## Weather in F1: Data Mining

The dataframe bellow needs to be filled with ones corresponding to the weather conditions in each race. Considering that the adherence of the circuit is one of the most important factors for a driver's performance, the presence/absence of clouds or sun will be ignored, and only the degree of wetness of the road will be recorded.

In [229]:
races_df = pd.read_csv(r'C:\Users\joaoe\Documentos\JP\JP_GitHub\f1_predict_ML\data\races.csv')
races_df = races_df.drop(columns=['raceId','round','time','circuitId','url'])
races_df = races_df.sort_values(by=['date'])
races_df = races_df.reset_index(drop=True)
length = len(races_df)
races_df.head()

weather = {'Descriptive': ["" for x in range(length)],'Dry': np.zeros(length), 'Wet': np.zeros(length),'Drizzle': np.zeros(length),'Rain': np.zeros(length)}
weather_df = pd.DataFrame(data=weather)

weather_df = pd.concat([races_df.reset_index(drop=True),weather_df.reset_index(drop=True)], axis=1)

In [262]:
weather_df.iloc[897:936].to_csv(r'C:\Users\joaoe\Documentos\JP\JP_GitHub\f1_predict_ML\data\weather_2014_2015_v2.csv', index = False)
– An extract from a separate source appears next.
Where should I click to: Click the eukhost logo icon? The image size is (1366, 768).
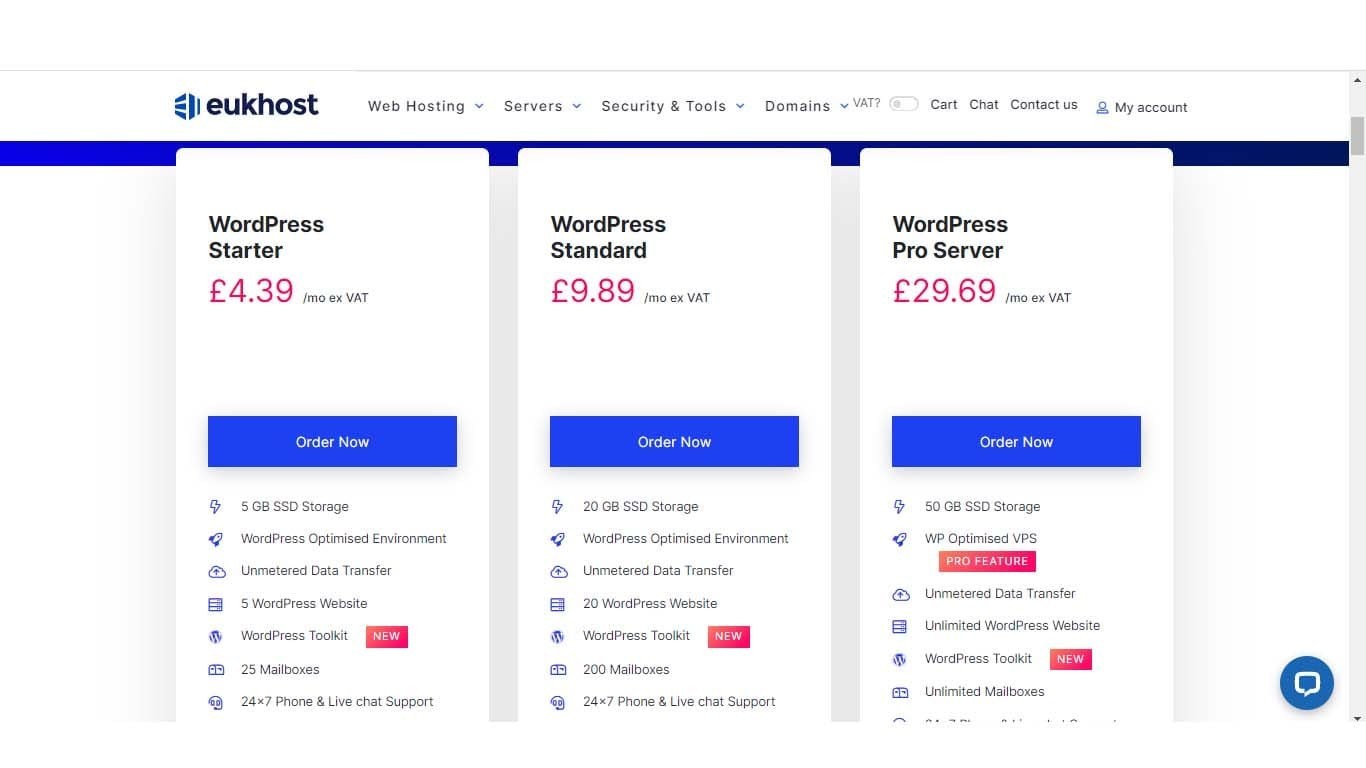pyautogui.click(x=187, y=106)
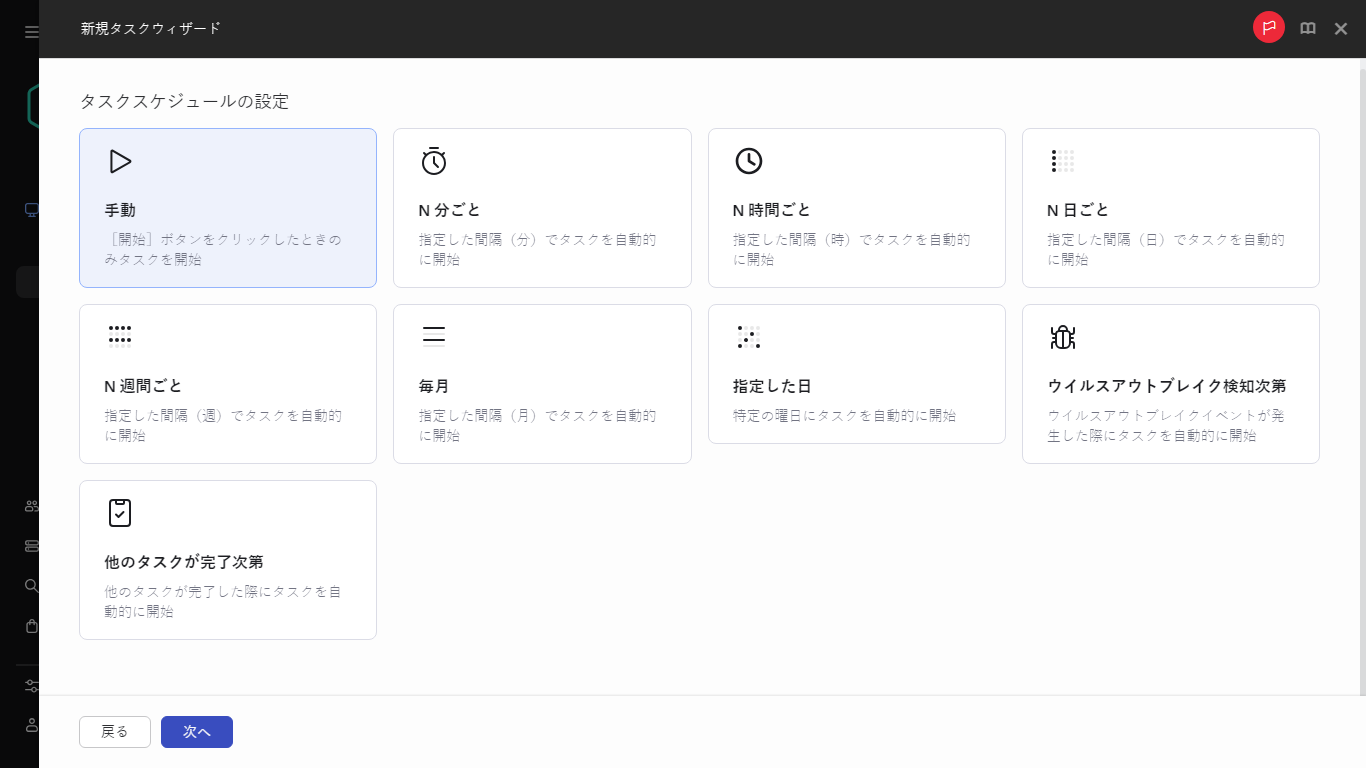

### **1st Attempt**: Data scraping [F1 Facts](https://f1-facts.com/), a website with historical statistics from F1 races, from 1950 to 2018
The first step was using the Beautiful Soup library to read the html and capture the labels for each weather condition.

In [239]:
from bs4 import BeautifulSoup as soup
from urllib.request import urlopen as uReq
import pandas as pd
import numpy as np

# Reading through html file
myurl = 'https://f1-facts.com/stats/weather'
uClient = uReq(myurl)
page_html = uClient.read()
page_soup = soup(page_html,"lxml")

# Finding table containing the desired information
table = page_soup.find(text="1950").find_parent("table")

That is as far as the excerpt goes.